EXCERPT PROVIDED ->
They remove uniqe and old chars like IC and G&W and keep the damn pokemons


----------



## slimscane (Jun 7, 2006)

RockLee said:
			
		

> Bigger question...
> 
> Why in the hell is Pichu staying in?!


Why don't you ask yourself that, _Nintendo_


----------



## RockLee (Jun 7, 2006)

Why don't you ask yourself that, _Nintendo_ 

D:

B-b-b-because... I <3 $! 


Anyone got the "It prints money" version?


----------



## Death (Jun 7, 2006)

The pokemon shouldn't be in this game as playable people.


----------



## slimscane (Jun 7, 2006)

Hahaha, RockLee, very nice 

is this G&W and IC out thing official or just speculation?


----------



## Jack Bauer (Jun 7, 2006)

slimscane said:
			
		

> ^ D-T :amazed You're mean!!! That isn't even true  Next you are going to say that IC were useless too. G&W is one of my three characters, *sigh*, if they do take him out I guess I will just pick up a new character (although I was already planning to). Baby Bowser it is.



You read my mind.

Blaziken and Deoxyz ftw.


----------



## Kayo (Jun 7, 2006)

^Lol, you might aswell add 20 more pokemons and change the name to pokemon smash bros or something.


----------



## ilabb (Jun 7, 2006)

@Yoshikuni Taiki: You're kinda dumb, aren't you? Pokemon is the second highest selling game. Ever. Mario and Zelda characters outnumber them as is, and we're getting more from both franchises most likely, so why not Pokemon? Oh that's right, you think they suck.

DATA ->
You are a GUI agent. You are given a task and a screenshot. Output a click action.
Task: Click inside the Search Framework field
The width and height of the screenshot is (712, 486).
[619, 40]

...

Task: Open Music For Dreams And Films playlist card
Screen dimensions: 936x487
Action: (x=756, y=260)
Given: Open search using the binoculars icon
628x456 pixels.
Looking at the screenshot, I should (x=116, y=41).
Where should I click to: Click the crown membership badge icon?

EXERCISES TO COMPLETE ->
A. Answer these questions from the forum thread above, one answer per line.
(i) Which character does RockLee ask about staying in?
(ii) According to ilabb, where does Pokemon rank among games in sales?
(iii) Which two characters does Jack Bauer name alongside "ftw"?
B. Reproduce the section of the forum thread above that begins at the words "The pokemon shouldn't" and stops after "or just speculation?".

RESPONSES FOR EACH TASK ->
A.
(i) Pichu
(ii) The second highest selling game ever
(iii) Blaziken and Deoxyz

B.
The pokemon shouldn't be in this game as playable people.


----------



## slimscane (Jun 7, 2006)

Hahaha, RockLee, very nice 

is this G&W and IC out thing official or just speculation?